During the 1980's and 90's Alan Bramley spent much of his time working with the bright young talent of the day to create some of the most advanced hook patterns that the industry has ever seen and many of them, both patterns and fly fishermen are still around giving pleasure and sharing their passion to today's dynamic talent. Materials have moved on in leaps and bounds and hook patterns too have evolved but the art of fly tying remains one of the most rewarding past-times around.
History As the name implies, Partridge of Redditch is based in Mount Pleasant, Redditch, in central England. Both the town and the district have been renowned for its specialized metal work throughout many generations, needle making and hook making in particular. It is not easy to establish when this started, but according to one likely theory it started with the existence of a large monastery at Redditch. The monks were reputed to have been skilled artisans, and when Henry VIII dissolved the brotherhood the monks were taken in by leading Catholic families in the area, who obviously put their skills to use. From there processing of steel and specialised metal work were developed and refined.
In the early days needle making and hook making went hand in hand; the techniques developed for making needles could be applied in making hooks as well. Steel wire was drawn in Birmingham and then sent out to needle and hook producers in adjacent towns such as Studley, Alcester, Henley-in Arden and Redditch. In the middle of the nineteenth century Redditch seemed to establish itself as the main hook-producing centre. In the second half of the nineteenth century, the transition from pure handwork to industrial production made Redditch famous for excellent fish hooks throughout the world. In this period they actually dominated the world market.
The early history of Partridge is somewhat obscure. We know that it was started on the basis of existing hook manufacturing shortly after the turn of this century, but no one knows the exact year any longer. What we do know, however, is that it has been the only British sport hook manufacturer who has been able to survive and create a name for itself in the twentieth century. Partridge of Redditch bears its name from the founder Albert Partridge. He left the firm to his son Ted, who sold it to Alan Bramley in 1970 when none of his children were interested in taking over the company.
Alan Bramley further developed the company, and in the 1970s he extended the production to include exclusive split cane rods as well as continuing to develop and improve hook production. Thanks to him Partridge of Redditch has become an internationally acclaimed fish hook brand.

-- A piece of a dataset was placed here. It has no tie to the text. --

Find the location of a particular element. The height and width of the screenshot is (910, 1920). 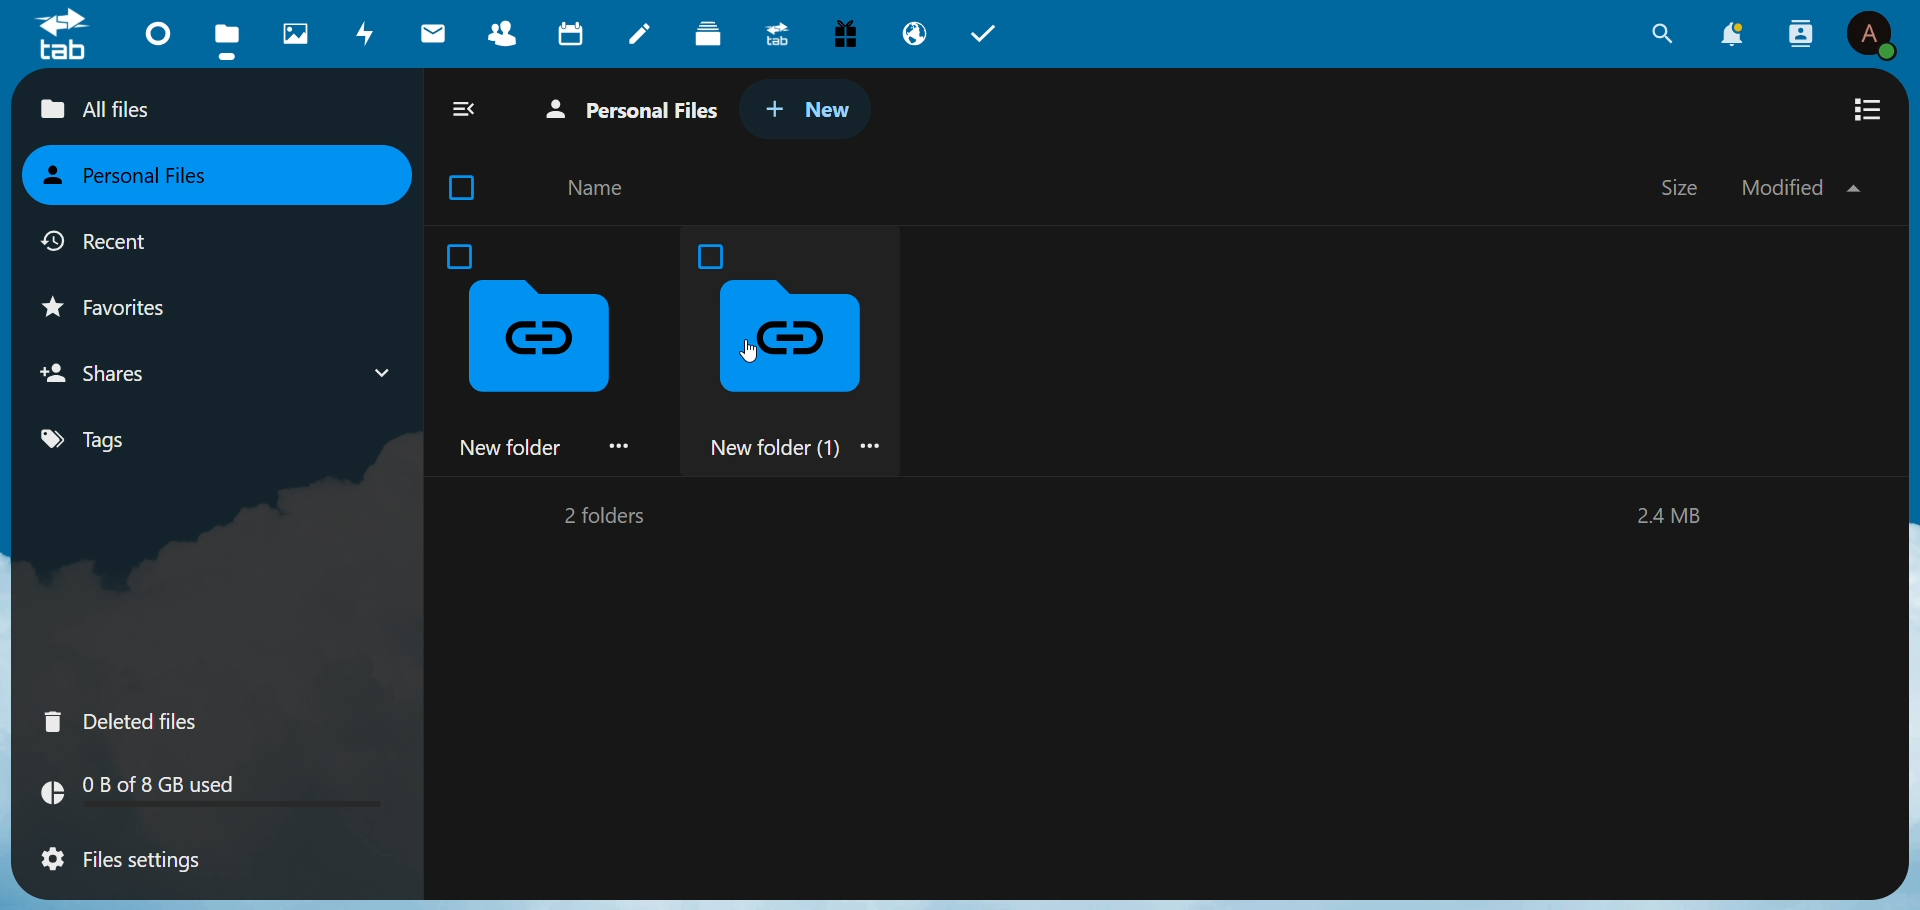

The last phase of the history of Partridge of Redditch was initiated in 1996. Then the Norwegian hook manufacturer O. Mustad & Son bought Partridge of Redditch from Alan Bramley. As far as Mustad is concerned, one might say that the circle had been closed. When O. Mustad & Son started their production of fish hooks in the 1870s, they soon realised that the hooks coming out of their machines were not fit to fish with. They were too soft and rusted after a day in water. The founder, Hans Mustad, then summoned specialists from Redditch, England, to help him solve the problems. They were specialists in tempering, design and fly-tying. Partly thanks to Redditch expertise, Mustad is today the leading manufacturer of fish hooks in the world.
Mustad clearly realises and appreciates the traditions and quality of the Partridge-of-Redditch brand and Partridge will continue to have its own dealers and distribution, and will continue to market Partridge of Redditch products separately from the Mustad hooks.
Partridge now has many customers who are enchanted by the magic of their Finest Handmade Fish Hooks.
Kamasan hooks are a very popular variety of hooks made in Japan. They are extremely strong and are made in a variety of shapes that are perfect for the fly tier. Each hook is made of the finest high carbon steel and chemically etched to create a sharp needle point. Kamasan hooks are then given a double bronzed finish. This finish helps to prevent the hook from rusting, if packed into a fly box when wet.